10. Why is the collaborative process such an effective
settlement
process?
- Because the process works in a completely different way,
the
solicitors can approach it in a different frame of mind. In
conventional practice solicitors may respond to their client’s
expectations that they will push for the best possible financial
settlement, despite the human and financial cost. Collaborative
solicitors seek a balance between helping their clients achieve their
objectives for themselves whilst keeping in mind all the implications
of the settlement.
- Collaborative solicitors do not act as hired guns. They do
not
take advantage of mistakes inadvertently made by the other side. They
do not threaten court proceedings or focus on the negative. They expect
and encourage problem solving in good faith from their own clients and
themselves.
- Collaborative solicitors tend to work with other solicitors
who
they trust. They still have a duty of care and professional
responsibility to their own individual client, but they also
acknowledge that the best way they can serve the interests of their
client is to behave with and demand integrity from themselves, their
client and the other participants in the process.

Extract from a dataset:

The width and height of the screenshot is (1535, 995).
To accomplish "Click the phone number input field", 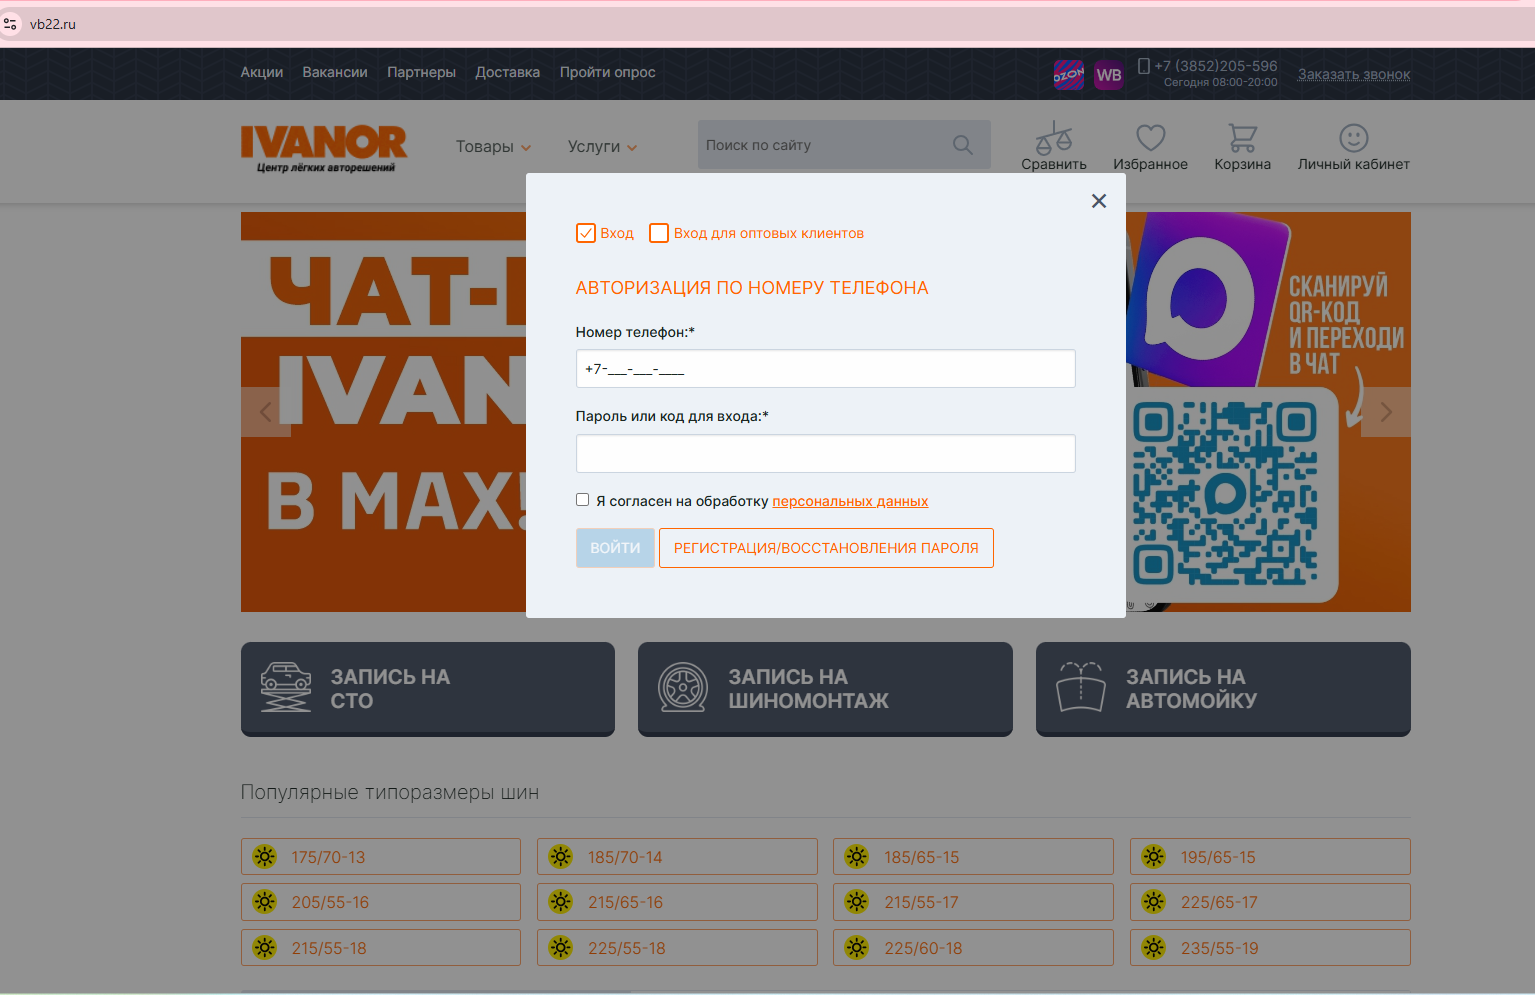I will 825,369.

- The collaborative process offers a greater potential for
creative
problem solving than does either mediation or litigation, in that only
the process puts two solicitors in the same room pulling in the same
direction with both clients to solve the same list of problems.
Solicitors excel at problem solving, but in conventional litigation
they generally pull in opposite directions. No matter how good the
solicitors may be for their own clients, they cannot succeed as
collaborative solicitors unless they can at the same time find
solutions to the other party’s problems that both clients find
satisfactory. This is a special characteristic of the collaborative
process that is found in no other dispute resolution process.
11. What if my spouse or partner chooses a solicitor who does
not
know about the collaborative process?
- If you and your spouse retain two solicitors who have
trained as
and practice as collaborative lawyers then you will have the option to
use the collaborative process or traditional representation or
mediation. If not then your options will be limited.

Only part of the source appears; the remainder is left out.